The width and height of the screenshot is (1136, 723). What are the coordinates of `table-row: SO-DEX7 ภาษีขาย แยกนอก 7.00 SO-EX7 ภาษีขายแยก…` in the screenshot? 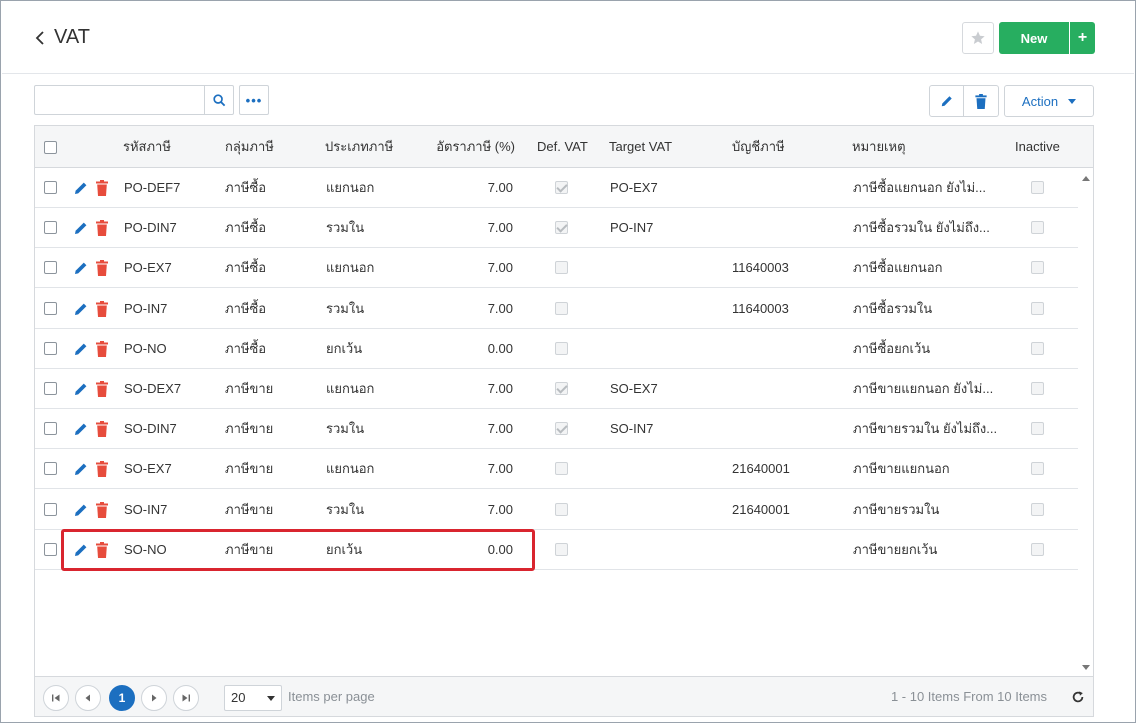 It's located at (556, 389).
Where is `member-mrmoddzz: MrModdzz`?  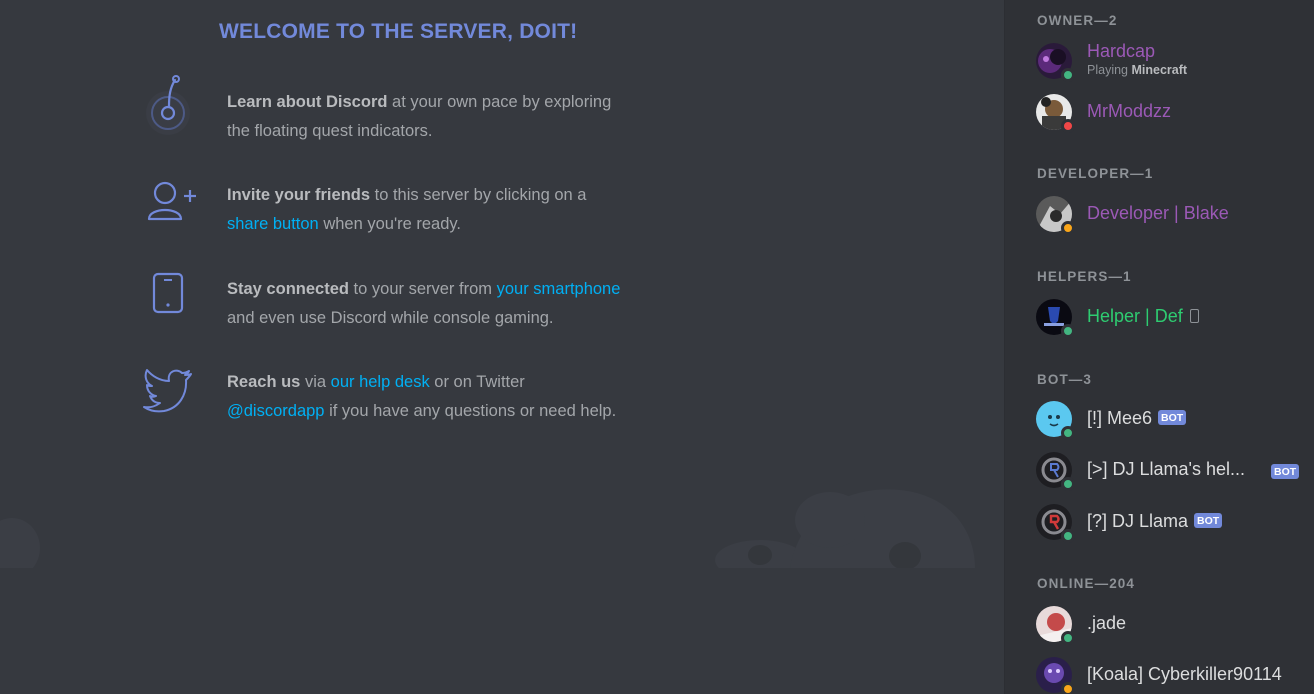 member-mrmoddzz: MrModdzz is located at coordinates (1175, 112).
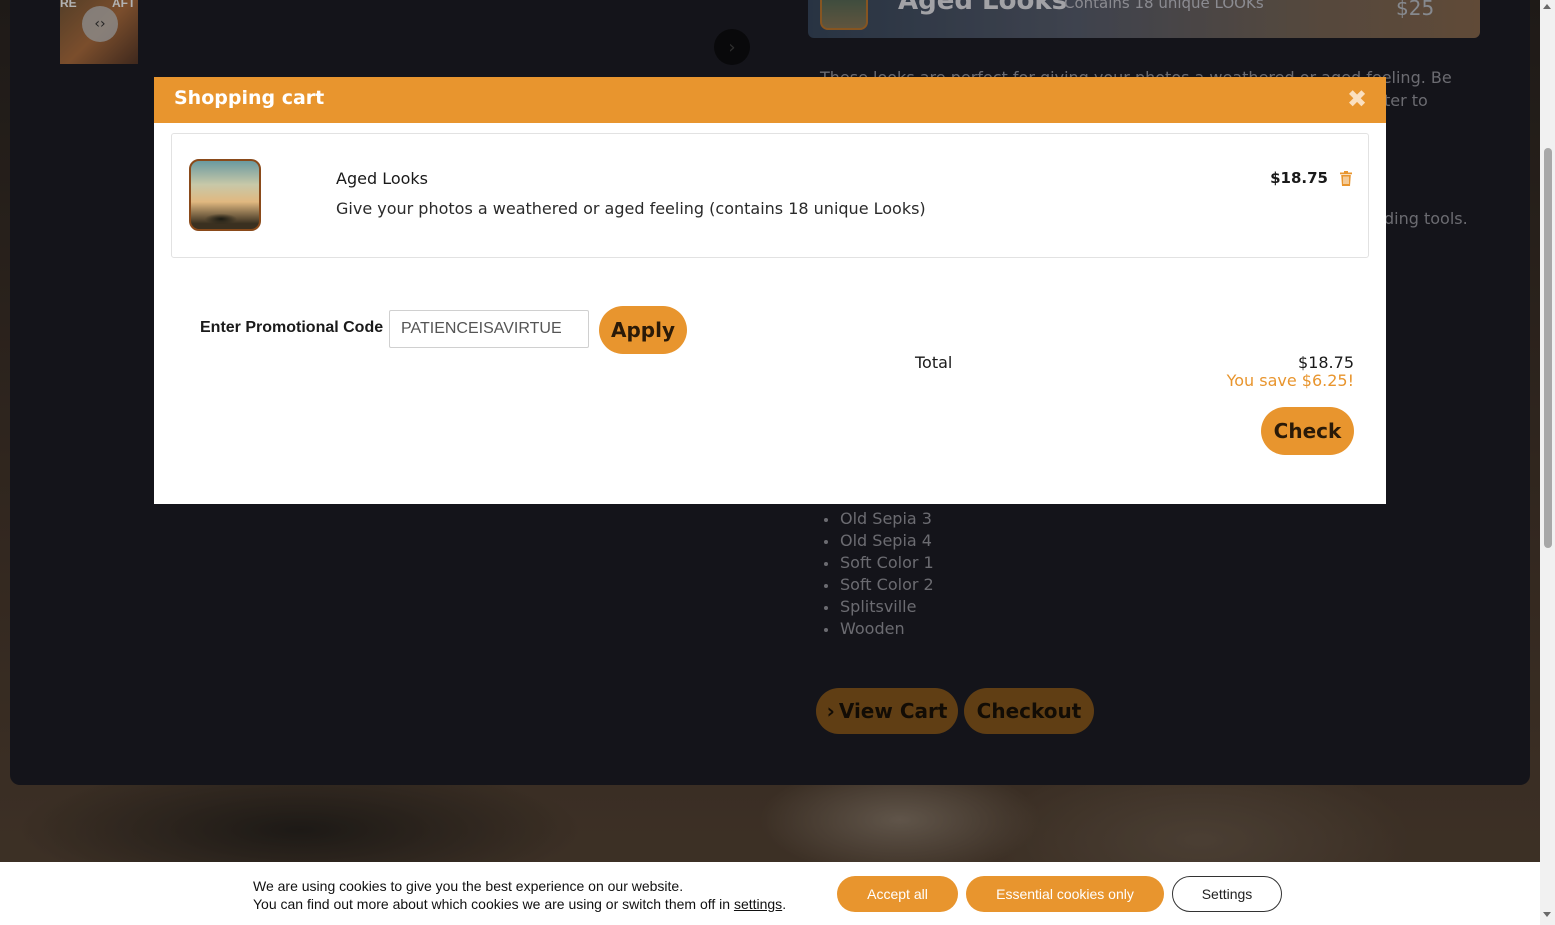 This screenshot has width=1555, height=925. What do you see at coordinates (1308, 431) in the screenshot?
I see `check-button: Check` at bounding box center [1308, 431].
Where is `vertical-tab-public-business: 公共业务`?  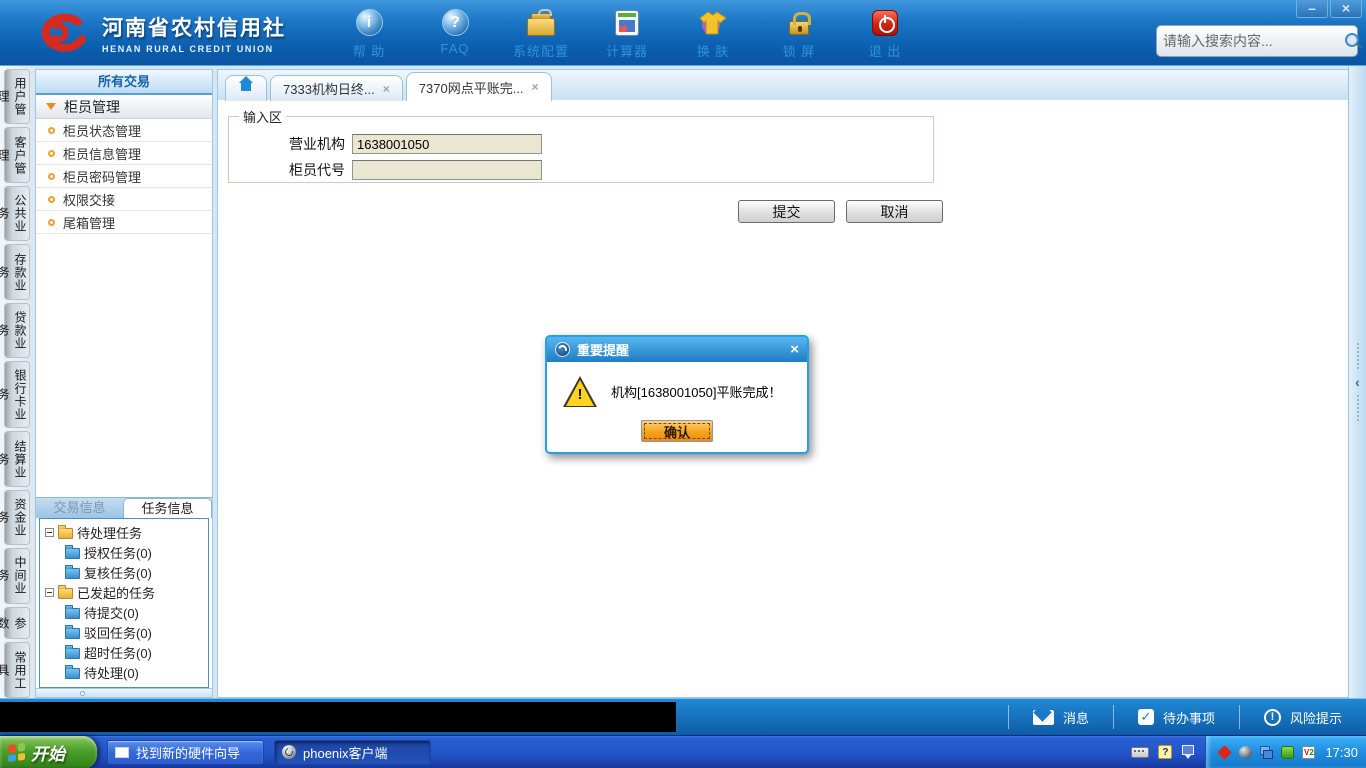 vertical-tab-public-business: 公共业务 is located at coordinates (15, 214).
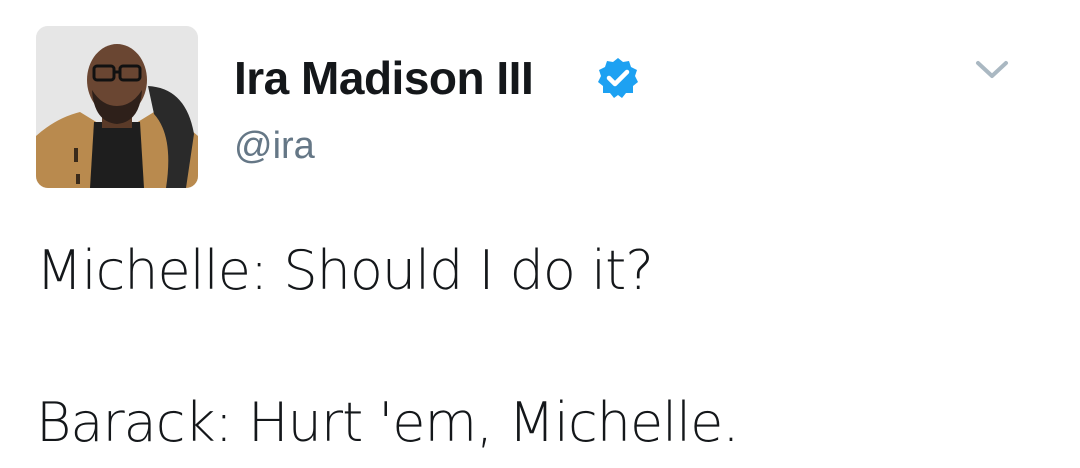  What do you see at coordinates (345, 270) in the screenshot?
I see `tweet-text-line: Michelle: Should I do it?` at bounding box center [345, 270].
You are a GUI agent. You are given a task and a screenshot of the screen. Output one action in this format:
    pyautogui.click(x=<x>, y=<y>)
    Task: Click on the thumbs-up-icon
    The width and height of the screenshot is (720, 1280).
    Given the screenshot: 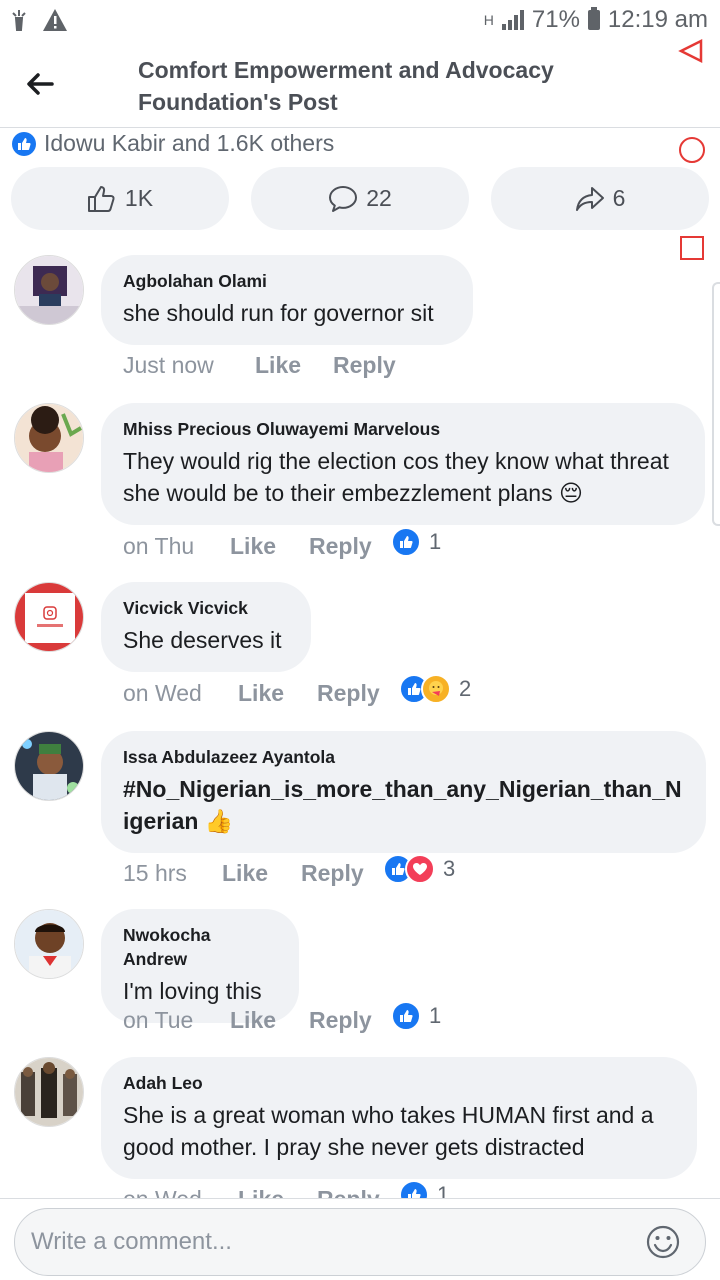 What is the action you would take?
    pyautogui.click(x=101, y=198)
    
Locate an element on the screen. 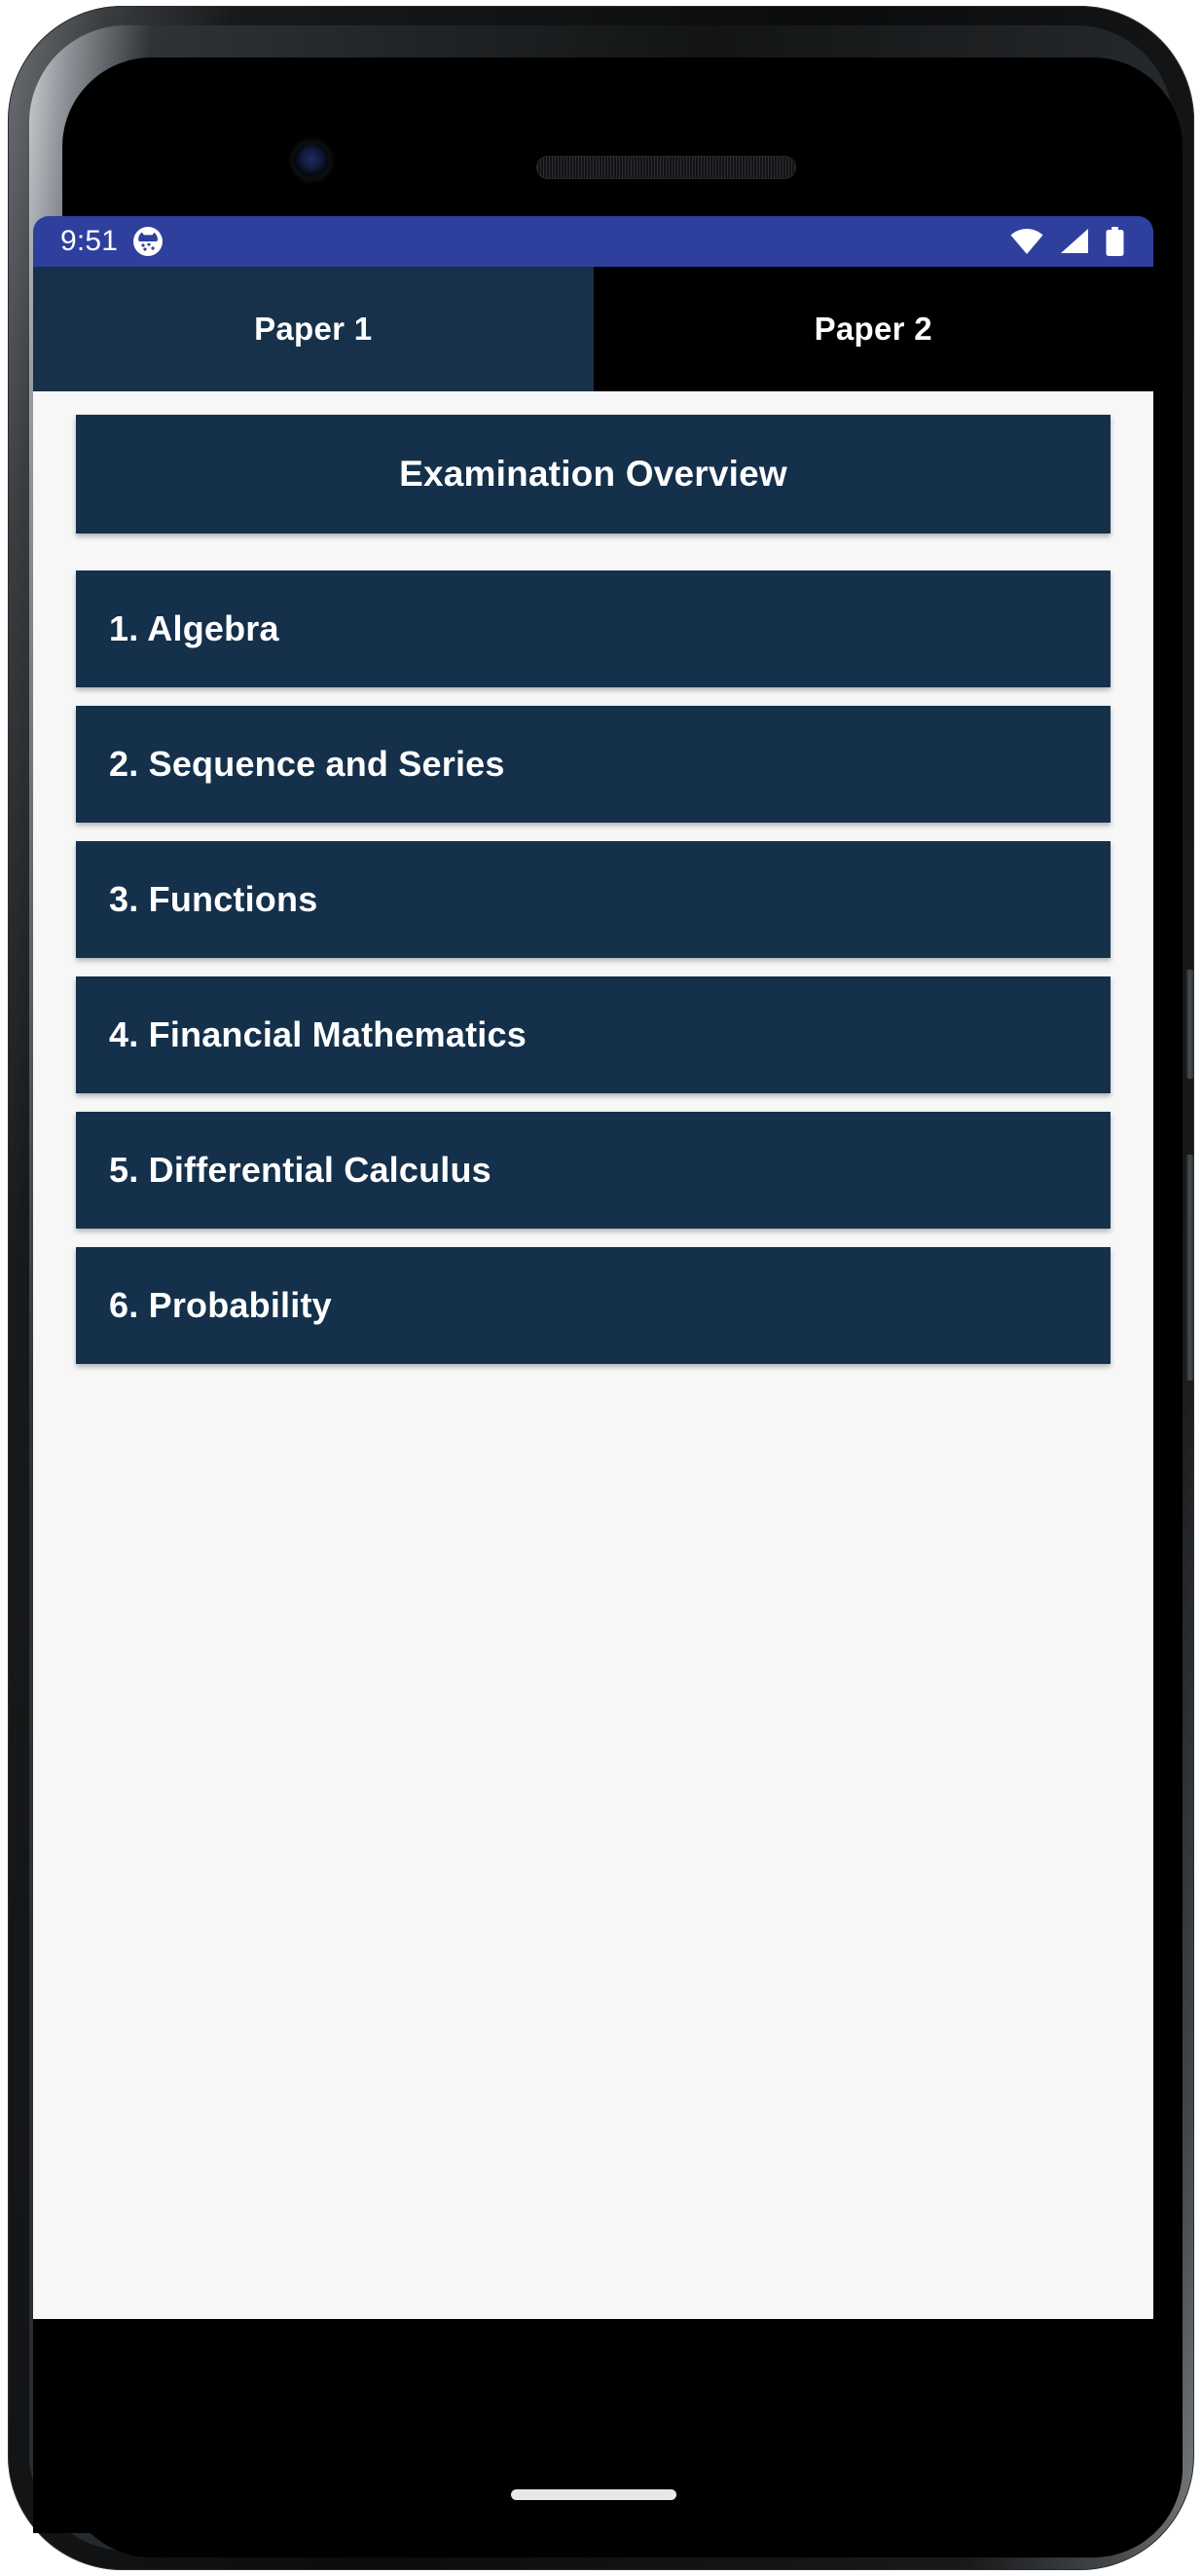  topic-item-label: 1. Algebra is located at coordinates (194, 628).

- - - - - - -

- _Problem details_:
Render the lines of the entries above as a numbered list, beginning at the line that contains "You are a GUI" and stopping after the line that contains "The width and height of the screenshot is (720, 1280).". Omit any blank lines.

- _Exercise output_:
1. You are a GUI agent. You are given a task and a screenshot of the screen. Output one action in this format:
2.     pyautogui.click(x=<x>, y=<y>)
3.     Task: Click on the thumbs-up-icon
4.     The width and height of the screenshot is (720, 1280).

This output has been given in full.